The present invention pertains to the field of hydrocarbon wells, and more specifically to horizontal hydrocarbon wells.

Formations containing hydrocarbons are often horizontally situated. A horizontal wellbore in such a formation can provide a larger surface area in a production zone than a vertical wellbore, and as a result the horizontal formation can have a higher production rate. Additionally, horizontal wellbores can provide access to reservoirs not accessible by vertical wellbores, such as if a population is situated above the reservoir.

Hydrocarbons in horizontal wellbores may be too dense relative to formation pressure to rise without assistance. Lift-gas can be injected to decrease the density of the hydrocarbons to enable the reservoir pressure to lift the hydrocarbons. Alternatively, pumps can be used to pump hydrocarbons to the wellhead.

The present invention teaches a packer assembly for efficiently extracting hydrocarbons from a horizontal wellbore. In one embodiment, a dual packer at least partially defining a production zone is provided for a wellbore. The dual packer includes a packer body having an up-hole side and a down-hole side. First and second through bores extend between the up-hole side and down-hole sides. A first piping extends from the down-hole side of the first through bore and includes a first perforated sub. A second piping extends from the down-hole side of the second through bore, and the second piping is communicably connected to the first piping down-hole of the first perforated sub.

In another embodiment, a horizontal wellbore completion includes a dual packer, a material lifting piping, and a gas delivering piping. The dual packer is situated in a horizontal portion of the wellbore, and the dual packer includes a packer body having an up-hole side and a down-hole side. First and second through bores extend between the up-hole side and down-hole sides. A first piping extends from the down-hole side of the first through bore and includes a first perforated sub. A second piping extends from the down-hole side of the second through bore, and the second piping is communicably connected to the first piping down-hole of the first perforated sub. The material lifting piping and gas delivery piping are communicably attached to the first piping and second piping, respectively.

In a third embodiment, a completion for a horizontal wellbore includes an integral dual packer disposed in a horizontal portion of the wellbore. The dual packer at least partially defines a production zone and includes a packer body defining a first through bore and a second through bore. At least one seal circumscribes the packer body. A first piping extends through the first through bore toward the production zone, and the first piping includes a first perforated sub adjacent the packer body, an aperture, and a first plug between the first perforated sub and the aperture. A second piping extends through the second bore and toward the production zone, and the second pipe communicates with the first pipe through the aperture. An extension tubing is coupled to the first piping adjacent the aperture, and the extension tubing has a diameter within a predetermined range of a wellbore diameter. A second perforated sub and a second plug are included in the extension tubing adjacent to a toe end of the well. A production tubing and a coiled tubing are communicably attached to the first and second pipings, respectively.
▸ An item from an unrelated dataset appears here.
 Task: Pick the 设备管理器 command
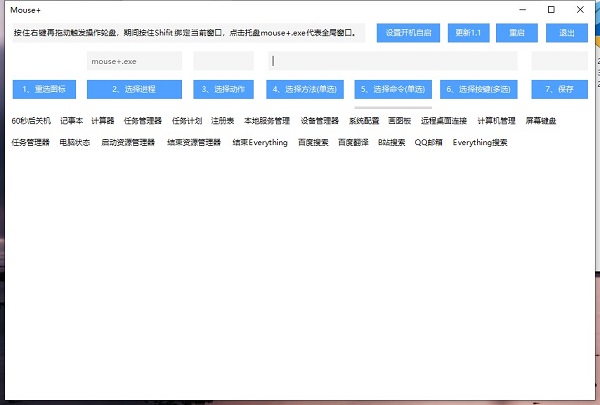(x=320, y=121)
The description herein makes reference to the accompanying drawings wherein like reference numerals refer to like parts throughout the several views, and wherein:

FIG. 1 illustrates a cross section of a wellbore containing an embodiment of the packer assembly; and

FIG. 2 illustrates a cross section of an embodiment of the packer assembly.
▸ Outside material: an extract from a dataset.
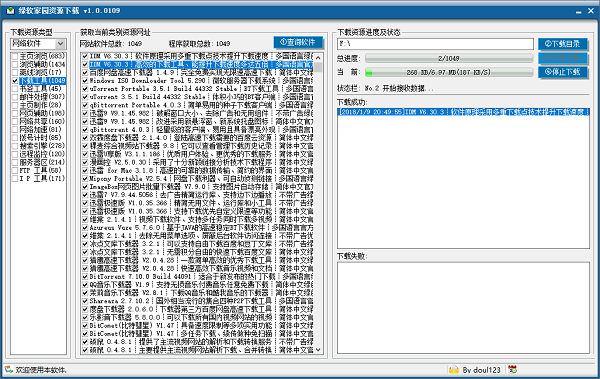Open the ②下载目录 download directory button
600x379 pixels.
coord(563,44)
Lift gas can be injected into a horizontal wellbore to decrease the density of a producing stream including water and hydrocarbons until the formation pressure is sufficient to raise the hydrocarbons. However, known lift gas injecting completions can be made more efficient. The embodiments described herein provide an efficient and low cost device for lifting hydrocarbons.

FIG. 1 illustrates a packer assembly 10 in a wellbore 11 with a heel end 11a at a transition between a vertical wellbore portion 11b and a horizontal wellbore portion 11c, and a toe end 11d at the end of the horizontal portion 11c. The wellbore 11 extends from a wellhead 12 and through a production zone 14 in a formation 16. In addition to the packer assembly 10, the wellbore 11 as illustrated includes a casing 17, a production tubing 18, and a coiled tubing 20. While the illustrated wellbore 11 is a horizontal wellbore, the packer assembly 10 can be used in vertical wellbores, too.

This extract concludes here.